We’re already on the front steps of summer. Should trail cameras be out right now? These questions might run through your head each and every summer. And depending on who you ask for advice, you get many different responses to running trail cameras in the summer months. Whenever I am faced with a difficult decision, I make a “pros” and “cons” list. Here’s mine regarding summer trail cameras.
Certain camera locations become family projects and my kids love monitoring them. I bring the kids along to the locations that we can drive to, or easily walk to. These cameras are usually on a popular food source. We anticipate with excitement each time the kids and I pull a memory card. Often we will get pictures of deer, sometimes turkeys, and occasionally a coyote, fox, pheasant, or other surprise. Maintaining trail cameras is a great way to teach young hunters woodsmanship, a love for the outdoors, and respect for the wildlife. It’s also guaranteed time spent together.

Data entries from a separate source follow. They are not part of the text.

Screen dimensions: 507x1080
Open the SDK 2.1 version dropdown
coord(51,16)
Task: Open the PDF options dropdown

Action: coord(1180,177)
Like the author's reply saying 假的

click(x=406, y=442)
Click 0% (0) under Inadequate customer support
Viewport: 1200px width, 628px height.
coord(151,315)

Even a disciplined hunter can accidentally educate deer in the summer. Maybe a faint hint of bug spray, a few drops of sweat, or sun screen rubbing off on the wrong leaf and that loyal buck will find a new place to call home. I spoke with Lee Gatzke of NextBuk Outdoors and asked his opinion on summer trail camera placement. Lee said, “Basically any place a deer can expect to run into human scent (crop field, barnyard, backyard, hiking trail, two track, etc.…) is acceptable to place cameras to take summer inventory.” If a camera is too close to a buck’s core area, and he becomes suspicious, chances are he will not stick around for a second picture opportunity."
Bill has a different opinion and makes a good point. Many summer bachelor group bucks might be long gone by the time things get serious in the fall. Trying to pattern a mature buck in the summer could be a big waste of gas, batteries, and precious fishing time.
“Yeah” or “Nay” Maintaining trail cameras in the summer may not be the solution for every hunter. One thing is for sure, if trail cameras are being used, use them wisely. Place the camera in a logical spot, limit the amount of interference, and don’t give that wise old buck any reason to leave earlier than he needs to.